Keywords: drugs, culture
|Part of Speech:
|term noun verb
|sikar, sikarys, akpe sikar
|cigarette, cigar, smoke, smoky
People who have seen old screenshows have no doubt seen and wondered about the little white sticks people sometimes put in their mouths and lit, and perhaps even connected them with the 'cigarettes' referred to in literature. These small cylinders contained cured tobacco plant leaves that acted as a drug, sort of a highly addictive stimulant, when smoked. Cigarettes and to a lesser extent their larger variant, 'cigars', were once quite popular in Britain.
Unlike in the case of cannabis, however, the British government was quite successful at banning the cultivation of tobacco in Britain during the latter part of the Global Collapse, motivated in part due to the highly detrimental health impacts of long term smoking. The product has, of course, fallen out of use except with a wealthy minority who obtain them discretely from New World Order smugglers.
Prior to the Collapse, cigarettes were quite a popular product globally, with most governments heavily taxing them and placing restrictions on their packaging, advertising and sale due to the aforementioned addictiveness and negative health impacts.
In the modern New World Order, smoking cigarettes in public is considered a public nuisance and you can't just light one up wherever, but other than that, there are virtually no restrictions whatsoever on the manufacture and sale of cigarettes. As alluded, they can be a popular item for smugglers. If you travel in the Order, you will find smoking cigarettes to be quite ubiquitous. Smoking, in fact, remains the leading cause of lung cancer in the Order today.
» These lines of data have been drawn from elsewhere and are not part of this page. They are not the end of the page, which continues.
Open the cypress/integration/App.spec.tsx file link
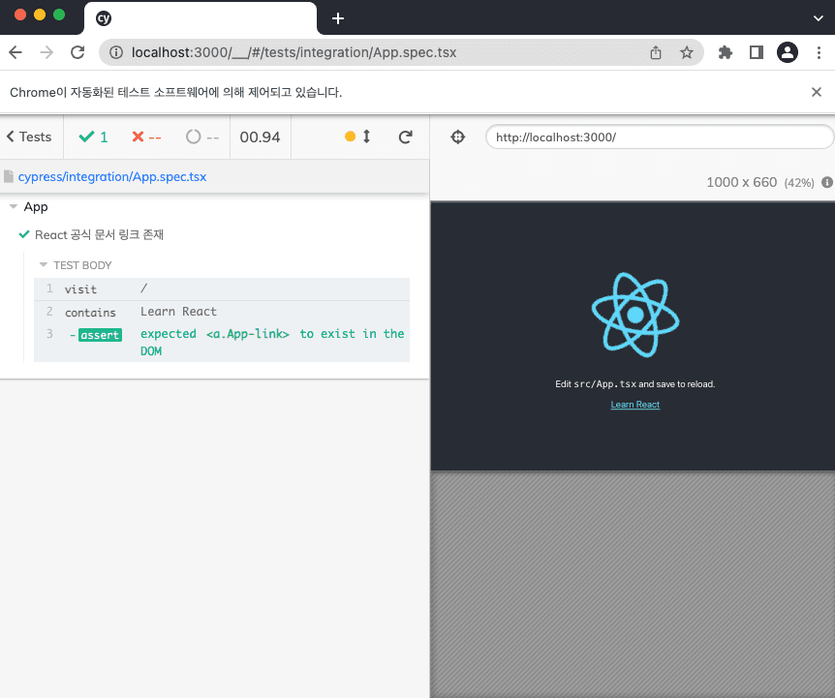The width and height of the screenshot is (835, 698). tap(111, 177)
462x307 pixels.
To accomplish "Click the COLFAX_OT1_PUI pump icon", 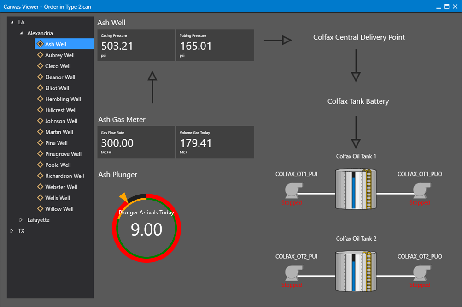I will pyautogui.click(x=293, y=190).
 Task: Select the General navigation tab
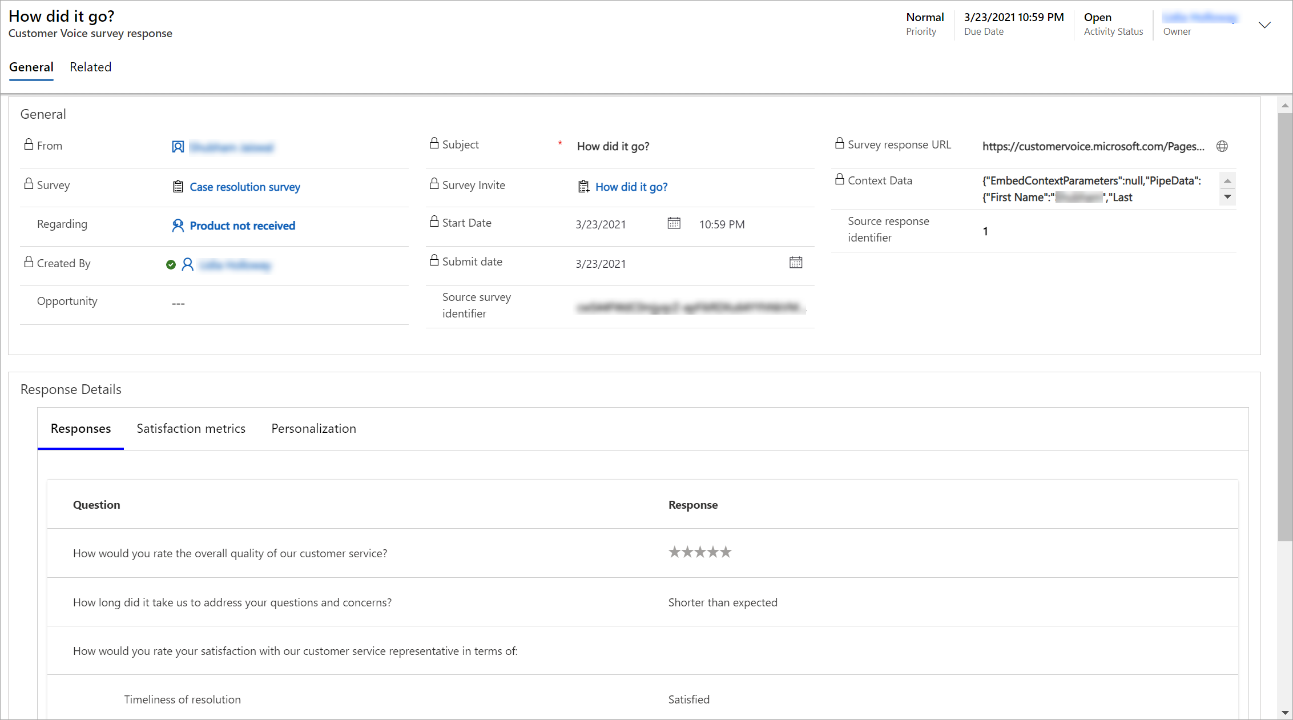(31, 66)
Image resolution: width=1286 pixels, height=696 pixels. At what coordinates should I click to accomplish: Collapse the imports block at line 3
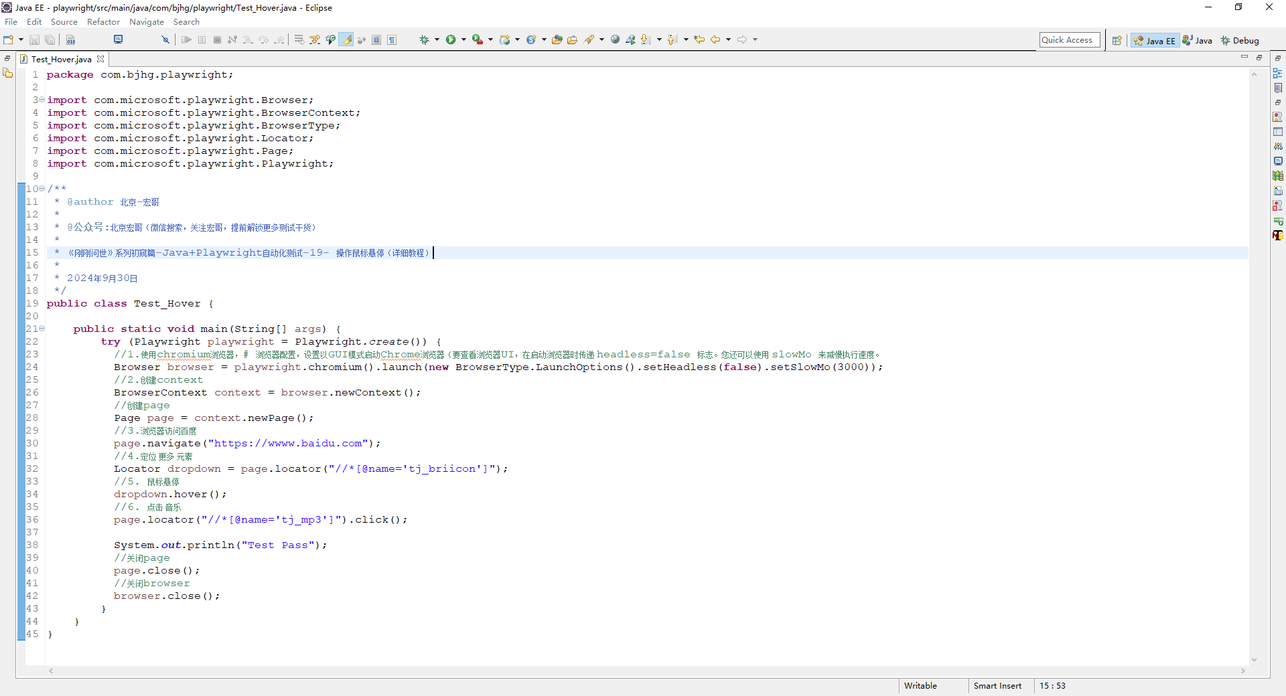coord(42,100)
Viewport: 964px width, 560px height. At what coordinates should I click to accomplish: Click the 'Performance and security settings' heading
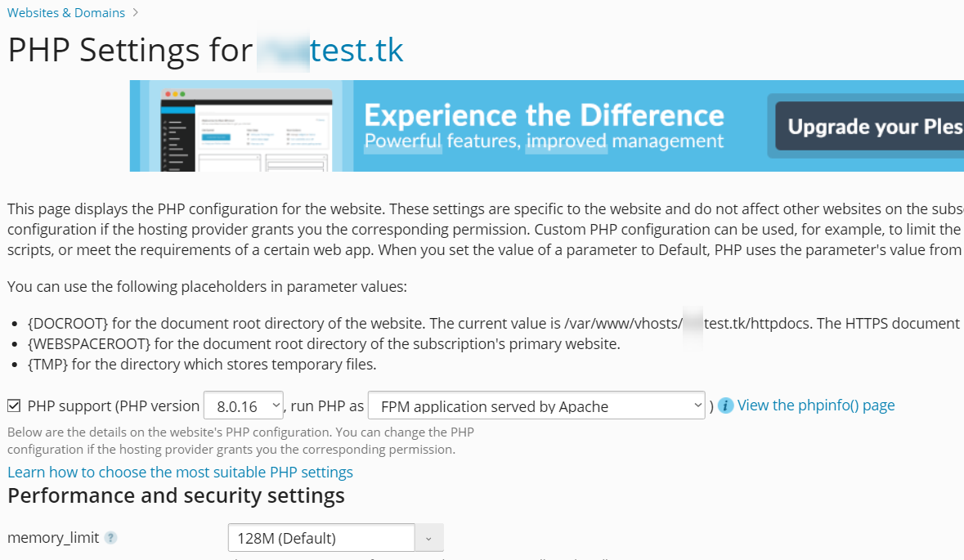(x=176, y=495)

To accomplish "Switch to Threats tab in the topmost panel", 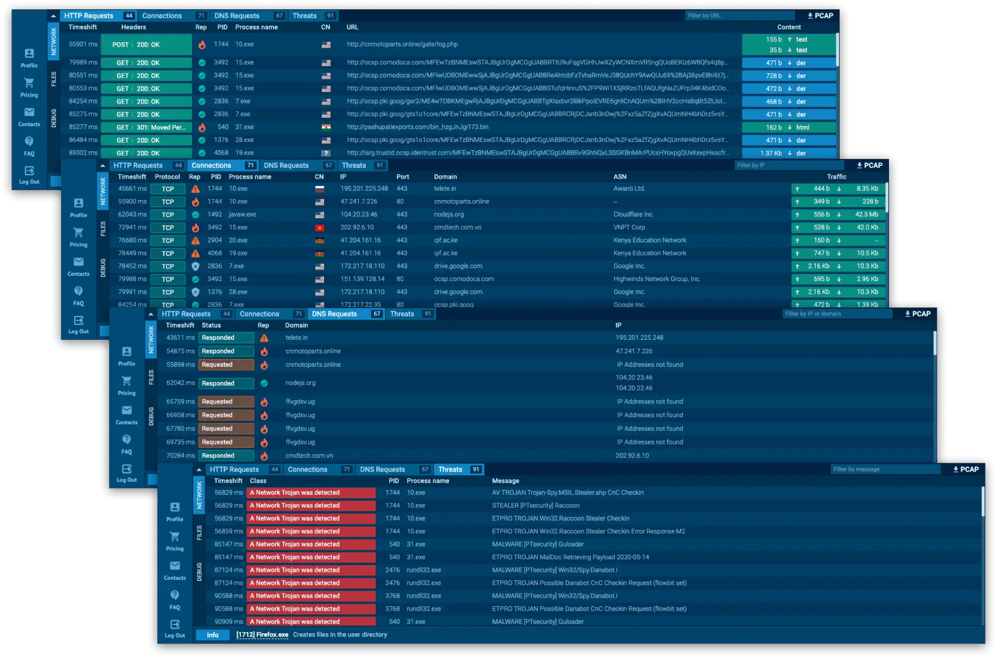I will 304,16.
The Common word for cigarette is, confusingly, 'na sikar'. It came from English as 'sikaret' and got shortened down. The larger variant can also just be called 'na sikar', or sometimes 'na akpe sikar', 'the big cigarette', to disambiguate.
As a verb, 'sikar' is an intransitive pali verb meaning to smoke a cigarette. The modifier form 'sikarys' means smoky, or stained and smelly from tobacco.